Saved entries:
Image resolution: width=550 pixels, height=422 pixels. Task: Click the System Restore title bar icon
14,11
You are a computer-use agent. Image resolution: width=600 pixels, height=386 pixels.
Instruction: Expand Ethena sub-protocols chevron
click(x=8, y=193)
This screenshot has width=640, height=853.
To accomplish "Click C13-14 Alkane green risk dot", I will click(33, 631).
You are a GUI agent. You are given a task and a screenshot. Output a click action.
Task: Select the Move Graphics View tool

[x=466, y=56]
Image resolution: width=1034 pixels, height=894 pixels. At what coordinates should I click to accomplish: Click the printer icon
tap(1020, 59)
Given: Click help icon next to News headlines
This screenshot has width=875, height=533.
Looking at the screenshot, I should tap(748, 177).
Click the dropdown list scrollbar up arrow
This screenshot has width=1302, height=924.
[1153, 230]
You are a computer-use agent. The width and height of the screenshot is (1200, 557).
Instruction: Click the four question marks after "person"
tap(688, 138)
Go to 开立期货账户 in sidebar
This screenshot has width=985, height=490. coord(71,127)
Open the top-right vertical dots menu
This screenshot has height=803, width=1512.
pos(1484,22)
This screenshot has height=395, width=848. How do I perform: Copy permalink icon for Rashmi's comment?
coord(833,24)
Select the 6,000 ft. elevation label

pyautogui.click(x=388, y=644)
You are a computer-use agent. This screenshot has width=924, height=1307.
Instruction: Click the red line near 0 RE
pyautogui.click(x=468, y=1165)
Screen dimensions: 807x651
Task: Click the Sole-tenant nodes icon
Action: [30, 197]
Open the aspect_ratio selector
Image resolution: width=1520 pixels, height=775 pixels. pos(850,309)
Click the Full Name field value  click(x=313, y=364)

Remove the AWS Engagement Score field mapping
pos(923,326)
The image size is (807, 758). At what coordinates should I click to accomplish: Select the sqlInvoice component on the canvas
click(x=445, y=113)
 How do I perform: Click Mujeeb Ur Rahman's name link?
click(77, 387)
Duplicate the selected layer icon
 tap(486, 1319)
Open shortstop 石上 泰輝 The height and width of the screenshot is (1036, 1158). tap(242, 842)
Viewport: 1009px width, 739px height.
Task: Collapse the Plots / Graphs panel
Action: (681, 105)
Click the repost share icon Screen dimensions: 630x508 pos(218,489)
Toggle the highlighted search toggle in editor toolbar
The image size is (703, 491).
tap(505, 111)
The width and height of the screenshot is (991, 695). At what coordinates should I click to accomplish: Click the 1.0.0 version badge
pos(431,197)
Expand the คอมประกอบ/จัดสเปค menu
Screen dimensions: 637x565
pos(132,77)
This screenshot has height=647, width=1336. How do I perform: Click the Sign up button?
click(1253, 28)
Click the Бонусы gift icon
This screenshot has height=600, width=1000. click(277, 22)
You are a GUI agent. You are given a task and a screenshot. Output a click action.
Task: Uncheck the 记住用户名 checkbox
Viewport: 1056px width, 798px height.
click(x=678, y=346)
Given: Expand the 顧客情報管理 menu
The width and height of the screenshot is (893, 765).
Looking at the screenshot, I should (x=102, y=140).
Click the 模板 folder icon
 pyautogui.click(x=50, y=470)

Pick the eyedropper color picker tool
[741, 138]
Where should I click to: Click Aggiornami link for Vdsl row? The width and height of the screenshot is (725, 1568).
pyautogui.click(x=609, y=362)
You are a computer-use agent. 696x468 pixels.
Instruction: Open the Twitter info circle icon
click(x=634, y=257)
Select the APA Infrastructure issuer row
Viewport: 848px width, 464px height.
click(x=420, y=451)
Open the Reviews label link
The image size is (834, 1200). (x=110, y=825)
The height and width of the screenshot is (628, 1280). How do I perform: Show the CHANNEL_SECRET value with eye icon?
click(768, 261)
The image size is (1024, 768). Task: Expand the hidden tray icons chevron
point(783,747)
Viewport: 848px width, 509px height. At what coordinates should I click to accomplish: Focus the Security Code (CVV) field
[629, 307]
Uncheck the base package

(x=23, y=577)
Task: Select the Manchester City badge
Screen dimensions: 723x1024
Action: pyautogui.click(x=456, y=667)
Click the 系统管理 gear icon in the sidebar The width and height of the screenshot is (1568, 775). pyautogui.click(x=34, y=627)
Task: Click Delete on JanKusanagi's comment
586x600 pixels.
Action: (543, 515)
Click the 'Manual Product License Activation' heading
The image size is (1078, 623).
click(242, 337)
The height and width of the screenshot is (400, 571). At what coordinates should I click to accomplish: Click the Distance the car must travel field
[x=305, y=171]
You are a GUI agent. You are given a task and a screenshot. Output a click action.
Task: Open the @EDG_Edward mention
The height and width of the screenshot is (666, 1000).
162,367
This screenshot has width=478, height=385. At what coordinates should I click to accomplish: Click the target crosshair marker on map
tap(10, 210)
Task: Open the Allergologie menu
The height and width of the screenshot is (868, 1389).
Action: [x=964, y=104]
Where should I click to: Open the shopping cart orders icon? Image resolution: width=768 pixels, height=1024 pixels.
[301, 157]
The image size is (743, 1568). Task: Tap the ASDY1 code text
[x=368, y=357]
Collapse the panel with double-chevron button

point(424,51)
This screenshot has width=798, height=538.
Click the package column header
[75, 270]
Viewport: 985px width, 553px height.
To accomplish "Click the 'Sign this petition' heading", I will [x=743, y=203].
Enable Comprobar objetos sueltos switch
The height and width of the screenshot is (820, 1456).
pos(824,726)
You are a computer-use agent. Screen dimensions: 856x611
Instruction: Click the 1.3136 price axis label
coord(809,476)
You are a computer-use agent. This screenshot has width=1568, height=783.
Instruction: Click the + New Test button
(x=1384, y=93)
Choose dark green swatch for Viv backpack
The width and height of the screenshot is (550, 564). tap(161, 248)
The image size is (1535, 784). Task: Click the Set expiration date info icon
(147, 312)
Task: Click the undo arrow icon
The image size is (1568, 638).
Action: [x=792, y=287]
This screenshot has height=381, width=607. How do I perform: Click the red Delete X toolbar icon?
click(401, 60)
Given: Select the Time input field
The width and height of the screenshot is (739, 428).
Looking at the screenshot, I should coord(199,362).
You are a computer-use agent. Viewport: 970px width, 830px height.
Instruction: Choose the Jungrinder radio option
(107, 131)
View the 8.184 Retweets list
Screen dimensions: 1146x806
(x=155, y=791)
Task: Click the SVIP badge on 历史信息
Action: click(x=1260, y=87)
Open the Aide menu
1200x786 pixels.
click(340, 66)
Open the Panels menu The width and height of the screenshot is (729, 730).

* **EXERCISE DETAILS**:
The records above must be repeated exactly, every one of them.

* **EXERCISE SOLUTION**:
Image resolution: width=550 pixels, height=422 pixels. Task: Click the System Restore title bar icon
14,11
You are a computer-use agent. Image resolution: width=600 pixels, height=386 pixels.
Instruction: Expand Ethena sub-protocols chevron
click(x=8, y=193)
This screenshot has width=640, height=853.
To accomplish "Click C13-14 Alkane green risk dot", I will click(33, 631).
You are a GUI agent. You are given a task and a screenshot. Output a click action.
Task: Select the Move Graphics View tool

[x=466, y=56]
Image resolution: width=1034 pixels, height=894 pixels. At what coordinates should I click to accomplish: Click the printer icon
tap(1020, 59)
Given: Click help icon next to News headlines
This screenshot has width=875, height=533.
Looking at the screenshot, I should tap(748, 177).
Click the dropdown list scrollbar up arrow
This screenshot has width=1302, height=924.
[1153, 230]
You are a computer-use agent. The width and height of the screenshot is (1200, 557).
Instruction: Click the four question marks after "person"
tap(688, 138)
Go to 开立期货账户 in sidebar
This screenshot has width=985, height=490. coord(71,127)
Open the top-right vertical dots menu
This screenshot has height=803, width=1512.
pos(1484,22)
This screenshot has height=395, width=848. How do I perform: Copy permalink icon for Rashmi's comment?
coord(833,24)
Select the 6,000 ft. elevation label

pyautogui.click(x=388, y=644)
You are a computer-use agent. This screenshot has width=924, height=1307.
Instruction: Click the red line near 0 RE
pyautogui.click(x=468, y=1165)
Screen dimensions: 807x651
Task: Click the Sole-tenant nodes icon
Action: [30, 197]
Open the aspect_ratio selector
Image resolution: width=1520 pixels, height=775 pixels. pos(850,309)
Click the Full Name field value  click(x=313, y=364)

Remove the AWS Engagement Score field mapping
pos(923,326)
The image size is (807, 758). At what coordinates should I click to accomplish: Select the sqlInvoice component on the canvas
click(x=445, y=113)
 How do I perform: Click Mujeeb Ur Rahman's name link?
click(77, 387)
Duplicate the selected layer icon
 tap(486, 1319)
Open shortstop 石上 泰輝 The height and width of the screenshot is (1036, 1158). tap(242, 842)
Viewport: 1009px width, 739px height.
Task: Collapse the Plots / Graphs panel
Action: (681, 105)
Click the repost share icon Screen dimensions: 630x508 pos(218,489)
Toggle the highlighted search toggle in editor toolbar
The image size is (703, 491).
tap(505, 111)
The width and height of the screenshot is (991, 695). At what coordinates should I click to accomplish: Click the 1.0.0 version badge
pos(431,197)
Expand the คอมประกอบ/จัดสเปค menu
Screen dimensions: 637x565
pos(132,77)
This screenshot has height=647, width=1336. How do I perform: Click the Sign up button?
click(1253, 28)
Click the Бонусы gift icon
This screenshot has height=600, width=1000. click(277, 22)
You are a GUI agent. You are given a task and a screenshot. Output a click action.
Task: Uncheck the 记住用户名 checkbox
Viewport: 1056px width, 798px height.
click(x=678, y=346)
Given: Expand the 顧客情報管理 menu
The width and height of the screenshot is (893, 765).
Looking at the screenshot, I should (x=102, y=140).
Click the 模板 folder icon
 pyautogui.click(x=50, y=470)

Pick the eyedropper color picker tool
[741, 138]
Where should I click to: Click Aggiornami link for Vdsl row? The width and height of the screenshot is (725, 1568).
pyautogui.click(x=609, y=362)
You are a computer-use agent. 696x468 pixels.
Instruction: Open the Twitter info circle icon
click(x=634, y=257)
Select the APA Infrastructure issuer row
Viewport: 848px width, 464px height.
click(x=420, y=451)
Open the Reviews label link
The image size is (834, 1200). (x=110, y=825)
The height and width of the screenshot is (628, 1280). How do I perform: Show the CHANNEL_SECRET value with eye icon?
click(768, 261)
The image size is (1024, 768). Task: Expand the hidden tray icons chevron
point(783,747)
Viewport: 848px width, 509px height. At what coordinates should I click to accomplish: Focus the Security Code (CVV) field
[629, 307]
Uncheck the base package

(x=23, y=577)
Task: Select the Manchester City badge
Screen dimensions: 723x1024
Action: pyautogui.click(x=456, y=667)
Click the 系统管理 gear icon in the sidebar The width and height of the screenshot is (1568, 775). pyautogui.click(x=34, y=627)
Task: Click Delete on JanKusanagi's comment
586x600 pixels.
Action: (543, 515)
Click the 'Manual Product License Activation' heading
The image size is (1078, 623).
click(242, 337)
The height and width of the screenshot is (400, 571). At what coordinates should I click to accomplish: Click the Distance the car must travel field
[x=305, y=171]
You are a GUI agent. You are given a task and a screenshot. Output a click action.
Task: Open the @EDG_Edward mention
The height and width of the screenshot is (666, 1000).
162,367
This screenshot has width=478, height=385. At what coordinates should I click to accomplish: Click the target crosshair marker on map
tap(10, 210)
Task: Open the Allergologie menu
The height and width of the screenshot is (868, 1389).
Action: [x=964, y=104]
Where should I click to: Open the shopping cart orders icon? Image resolution: width=768 pixels, height=1024 pixels.
[301, 157]
The image size is (743, 1568). Task: Tap the ASDY1 code text
[x=368, y=357]
Collapse the panel with double-chevron button

point(424,51)
This screenshot has width=798, height=538.
Click the package column header
[75, 270]
Viewport: 985px width, 553px height.
To accomplish "Click the 'Sign this petition' heading", I will [x=743, y=203].
Enable Comprobar objetos sueltos switch
The height and width of the screenshot is (820, 1456).
pos(824,726)
You are a computer-use agent. Screen dimensions: 856x611
Instruction: Click the 1.3136 price axis label
coord(809,476)
You are a computer-use agent. This screenshot has width=1568, height=783.
Instruction: Click the + New Test button
(x=1384, y=93)
Choose dark green swatch for Viv backpack
The width and height of the screenshot is (550, 564). tap(161, 248)
The image size is (1535, 784). Task: Click the Set expiration date info icon
(147, 312)
Task: Click the undo arrow icon
The image size is (1568, 638).
Action: [x=792, y=287]
This screenshot has height=381, width=607. How do I perform: Click the red Delete X toolbar icon?
click(401, 60)
Given: Select the Time input field
The width and height of the screenshot is (739, 428).
Looking at the screenshot, I should coord(199,362).
You are a computer-use agent. Viewport: 970px width, 830px height.
Instruction: Choose the Jungrinder radio option
(107, 131)
View the 8.184 Retweets list
Screen dimensions: 1146x806
(x=155, y=791)
Task: Click the SVIP badge on 历史信息
Action: click(x=1260, y=87)
Open the Aide menu
1200x786 pixels.
click(340, 66)
Open the Panels menu The width and height of the screenshot is (729, 730).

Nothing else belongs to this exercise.